• Required action: Write out the full court opinion excerpt below, word for word.

• Text for analysis:
-=-=-=-=-

Finally, with regard to the indecent acts conviction where
Gardinier touched KG’s vagina while they were in the shower
together, in the January 3 statement, Gardinier stated he got
“unintentionally aroused,” whereas in the January 7 statement,
Gardinier clarified that he was only “somewhat aroused” and it
“had nothing to with her.” His January 3 statement did not
address whether the arousal resulted from touching KG.
Similarly, in addition to the military judge being able to
observe the computer stress test and having the opportunity to
hear Gardinier and observe his demeanor, the videotape of
Gardinier’s January 3 interview contains evidence that is not
contained in the January 7 statement. For instance, in the
videotape, Gardinier described how, after KG touched his penis,
he stroked his penis and some fluid came out, whereas in the
January 7 written statement he only admitted touching his penis,
which already had a drop of fluid on it. His statement on the
videotape describes more contact than either of the written
13
United States v. Gardinier, No. 06-0591/AR
statements. In the videotape, Gardinier also discussed that he
made a “mistake” -- an acknowledgement not present in the
January 7 statement.

-=-=-=-=-

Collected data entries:
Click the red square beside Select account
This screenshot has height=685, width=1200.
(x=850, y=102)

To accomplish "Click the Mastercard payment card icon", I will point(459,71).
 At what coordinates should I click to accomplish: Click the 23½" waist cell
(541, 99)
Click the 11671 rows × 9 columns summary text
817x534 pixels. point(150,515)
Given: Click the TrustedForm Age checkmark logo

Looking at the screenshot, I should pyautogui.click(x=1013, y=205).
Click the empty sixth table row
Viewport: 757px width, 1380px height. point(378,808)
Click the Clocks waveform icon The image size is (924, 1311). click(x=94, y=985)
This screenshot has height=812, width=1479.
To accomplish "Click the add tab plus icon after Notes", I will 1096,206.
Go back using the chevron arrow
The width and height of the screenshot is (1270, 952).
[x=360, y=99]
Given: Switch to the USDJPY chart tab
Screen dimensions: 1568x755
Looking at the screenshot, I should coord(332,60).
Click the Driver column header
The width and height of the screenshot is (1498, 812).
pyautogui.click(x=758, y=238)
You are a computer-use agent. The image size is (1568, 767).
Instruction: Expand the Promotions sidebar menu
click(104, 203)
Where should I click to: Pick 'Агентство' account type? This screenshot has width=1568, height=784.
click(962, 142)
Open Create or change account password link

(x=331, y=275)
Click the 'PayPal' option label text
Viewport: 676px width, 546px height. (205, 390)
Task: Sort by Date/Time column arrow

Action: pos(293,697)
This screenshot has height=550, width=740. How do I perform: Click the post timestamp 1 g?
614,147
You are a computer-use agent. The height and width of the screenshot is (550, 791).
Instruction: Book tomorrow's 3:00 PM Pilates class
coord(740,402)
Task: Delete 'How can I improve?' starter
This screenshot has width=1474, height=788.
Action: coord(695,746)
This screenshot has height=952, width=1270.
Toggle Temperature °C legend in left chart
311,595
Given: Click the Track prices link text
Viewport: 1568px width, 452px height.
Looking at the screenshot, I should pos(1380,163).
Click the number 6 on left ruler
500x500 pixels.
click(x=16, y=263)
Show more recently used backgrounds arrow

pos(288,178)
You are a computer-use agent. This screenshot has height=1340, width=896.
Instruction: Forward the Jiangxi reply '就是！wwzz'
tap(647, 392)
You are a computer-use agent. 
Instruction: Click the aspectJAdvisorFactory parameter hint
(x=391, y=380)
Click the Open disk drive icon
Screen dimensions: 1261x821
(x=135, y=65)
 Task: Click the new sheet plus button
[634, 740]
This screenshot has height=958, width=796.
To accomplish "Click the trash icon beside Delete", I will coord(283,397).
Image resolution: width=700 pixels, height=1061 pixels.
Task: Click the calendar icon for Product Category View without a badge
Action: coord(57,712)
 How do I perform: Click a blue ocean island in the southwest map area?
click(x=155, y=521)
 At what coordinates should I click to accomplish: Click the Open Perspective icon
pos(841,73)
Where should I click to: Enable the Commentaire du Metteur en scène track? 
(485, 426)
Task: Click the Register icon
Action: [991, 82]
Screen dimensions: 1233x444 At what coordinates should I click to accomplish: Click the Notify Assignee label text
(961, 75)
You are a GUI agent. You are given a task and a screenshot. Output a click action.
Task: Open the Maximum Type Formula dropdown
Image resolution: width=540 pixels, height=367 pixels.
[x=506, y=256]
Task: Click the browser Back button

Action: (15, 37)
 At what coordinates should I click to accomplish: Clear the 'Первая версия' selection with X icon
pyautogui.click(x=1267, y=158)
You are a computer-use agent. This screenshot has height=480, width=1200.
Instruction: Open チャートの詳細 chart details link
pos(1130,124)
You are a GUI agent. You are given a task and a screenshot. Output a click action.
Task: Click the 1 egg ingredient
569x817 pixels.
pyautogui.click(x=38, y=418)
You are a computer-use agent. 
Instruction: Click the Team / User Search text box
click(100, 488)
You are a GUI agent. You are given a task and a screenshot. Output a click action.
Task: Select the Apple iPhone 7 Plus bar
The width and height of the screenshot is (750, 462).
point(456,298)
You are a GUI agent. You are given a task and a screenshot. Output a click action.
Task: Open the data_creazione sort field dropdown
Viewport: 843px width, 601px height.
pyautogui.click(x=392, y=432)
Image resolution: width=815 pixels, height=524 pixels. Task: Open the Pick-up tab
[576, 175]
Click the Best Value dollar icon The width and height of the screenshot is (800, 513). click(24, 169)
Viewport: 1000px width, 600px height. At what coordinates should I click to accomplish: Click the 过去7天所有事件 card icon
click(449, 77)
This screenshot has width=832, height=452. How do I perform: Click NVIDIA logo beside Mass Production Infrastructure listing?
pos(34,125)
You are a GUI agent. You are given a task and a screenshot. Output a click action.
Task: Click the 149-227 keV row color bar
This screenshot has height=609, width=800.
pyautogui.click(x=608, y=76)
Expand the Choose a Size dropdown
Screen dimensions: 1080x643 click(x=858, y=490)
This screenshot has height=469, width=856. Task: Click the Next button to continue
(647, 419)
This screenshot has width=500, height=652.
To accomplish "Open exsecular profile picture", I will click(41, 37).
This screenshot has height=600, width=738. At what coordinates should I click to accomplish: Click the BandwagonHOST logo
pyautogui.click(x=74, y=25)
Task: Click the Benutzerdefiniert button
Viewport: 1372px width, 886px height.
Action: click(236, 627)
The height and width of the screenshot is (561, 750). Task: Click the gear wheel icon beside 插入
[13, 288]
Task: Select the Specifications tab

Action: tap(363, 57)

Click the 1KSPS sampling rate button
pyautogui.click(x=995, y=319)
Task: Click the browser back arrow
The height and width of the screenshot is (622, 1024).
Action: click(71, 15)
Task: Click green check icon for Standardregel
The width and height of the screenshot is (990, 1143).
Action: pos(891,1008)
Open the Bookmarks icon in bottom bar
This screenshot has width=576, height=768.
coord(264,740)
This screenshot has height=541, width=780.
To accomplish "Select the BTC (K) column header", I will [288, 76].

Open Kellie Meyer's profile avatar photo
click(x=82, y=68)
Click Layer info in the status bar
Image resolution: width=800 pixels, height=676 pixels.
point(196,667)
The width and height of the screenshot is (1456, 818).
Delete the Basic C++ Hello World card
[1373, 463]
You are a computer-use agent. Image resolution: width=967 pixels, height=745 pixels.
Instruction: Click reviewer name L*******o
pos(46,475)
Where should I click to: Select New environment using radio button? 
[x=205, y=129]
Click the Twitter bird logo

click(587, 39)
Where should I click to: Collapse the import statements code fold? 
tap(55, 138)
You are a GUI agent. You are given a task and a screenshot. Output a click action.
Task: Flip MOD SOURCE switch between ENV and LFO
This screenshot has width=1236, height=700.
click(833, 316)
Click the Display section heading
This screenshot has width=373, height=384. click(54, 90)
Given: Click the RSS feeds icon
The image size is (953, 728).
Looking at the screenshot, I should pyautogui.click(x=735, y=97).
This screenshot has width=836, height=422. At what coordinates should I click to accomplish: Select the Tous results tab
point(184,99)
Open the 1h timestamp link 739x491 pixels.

-=-=-=-=-

• Solution for this exercise:
Finally, with regard to the indecent acts conviction where
Gardinier touched KG’s vagina while they were in the shower
together, in the January 3 statement, Gardinier stated he got
“unintentionally aroused,” whereas in the January 7 statement,
Gardinier clarified that he was only “somewhat aroused” and it
“had nothing to with her.” His January 3 statement did not
address whether the arousal resulted from touching KG.
Similarly, in addition to the military judge being able to
observe the computer stress test and having the opportunity to
hear Gardinier and observe his demeanor, the videotape of
Gardinier’s January 3 interview contains evidence that is not
contained in the January 7 statement. For instance, in the
videotape, Gardinier described how, after KG touched his penis,
he stroked his penis and some fluid came out, whereas in the
January 7 written statement he only admitted touching his penis,
which already had a drop of fluid on it. His statement on the
videotape describes more contact than either of the written
13
United States v. Gardinier, No. 06-0591/AR
statements. In the videotape, Gardinier also discussed that he
made a “mistake” -- an acknowledgement not present in the
January 7 statement.